Gore Vidal was an accomplished author, playwright, essayist, screenwriter, and a political activist. His swath of friendship transcended American presidents, Oscar-winning actors, scribes who earned a Pulitzer Prize, and other iconic 20th century figures. He was briefly engaged to Joanne Woodward, before she met Paul Newman; and Vidal was a distant relative to President Jimmy Carter and Vice President Al Gore.
GORE VIDAL
Vidal’s lineage included a grandfather who was Democratic Senator from Oklahoma; and his father was an athlete at in the 1920 and 1924 Summer Olympics; and he co-founded three American airlines, one with his great love, Amelia Earhart. His mother appeared on Broadway. Gore claimed she had a longtime affair with Clark Gable. She was also an alternate delegate to the 1940 Democratic National Convention.
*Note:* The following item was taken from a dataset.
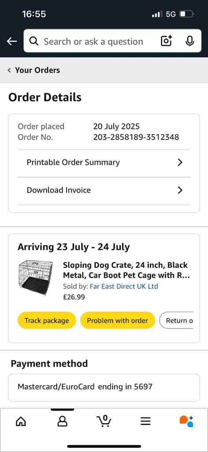
Task: Open the hamburger menu tab
Action: pyautogui.click(x=145, y=422)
Gore Vidal’s body of work was so immense, he was often compared to Oscar Wilde; and his contemporaries — Norman Mailer and Truman Capote. His Hollywood connection was obvious. In 1956, Vidal was hired by MGM as a contract screenwriter. Director William Wyler had him work on the re-write of Ben-Hur (though he didn’t receive title credit). He adapted his stage production of The Best Man to the screen in 1964. Gore was the cinematic author of The Catered Affair, I Accuse, Suddenly Last Summer, Is Paris Burning, and Caligula. His novel Myra Breckinridge was brought to film, though it received scathing negative movie reviews.
As a political activist in 1960, Gore Vidal was an unsuccessful Democratic candidate for Congress, losing an election in New York’s 29th Congressional District. Among his supporters were Eleanor Roosevelt, and ironically, Paul Newman and Joanne Woodward. He campaigned against incumbent Governor Jerry Brown for the California Democratic primary election to the United States Senate in 1982. Vidal lost to Brown in the primary. His political adversaries on television and in print included Mailer and William F. Buckley Jr.
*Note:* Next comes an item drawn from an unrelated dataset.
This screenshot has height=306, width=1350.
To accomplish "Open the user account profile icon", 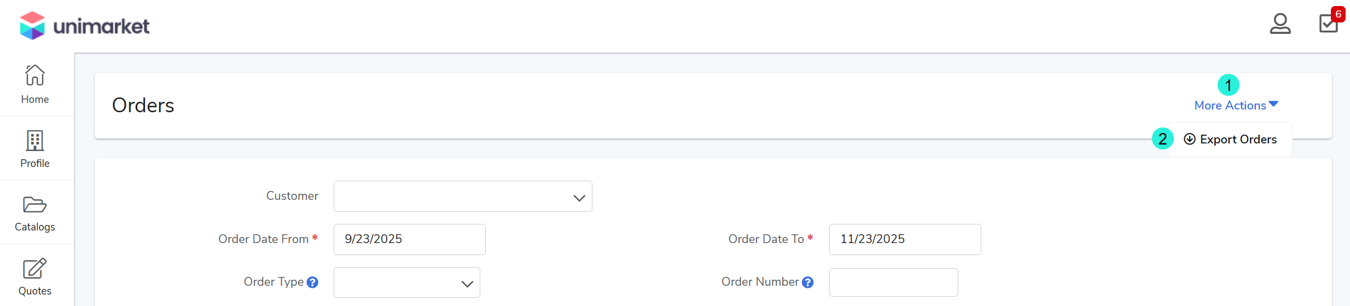I will (1280, 24).
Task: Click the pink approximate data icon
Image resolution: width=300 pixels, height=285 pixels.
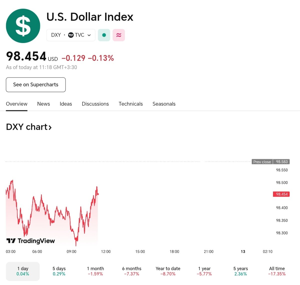Action: pyautogui.click(x=119, y=35)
Among his literary accolades: Newsweek once called Gore Vidal — the best all-around American man of letters since Edmund Wilson. The critic John Keats praised him as — the twentieth century’s finest essayist. Vidal won the National Book Award for Nonfiction in 1993 for his collection United States: Essays 1952–1992. In 2009, he won the annual Medal for Distinguished Contribution to American Letters from the National Book Foundation, which called him — a prominent social critic on politics, history, literature, and culture. For over six decades, Vidal applied himself to a wide variety of socio-political, historical and literary themes.
Gore Vidal — an ardent observer of post-war American modernism… and a self-proclaimed national treasure — was 86.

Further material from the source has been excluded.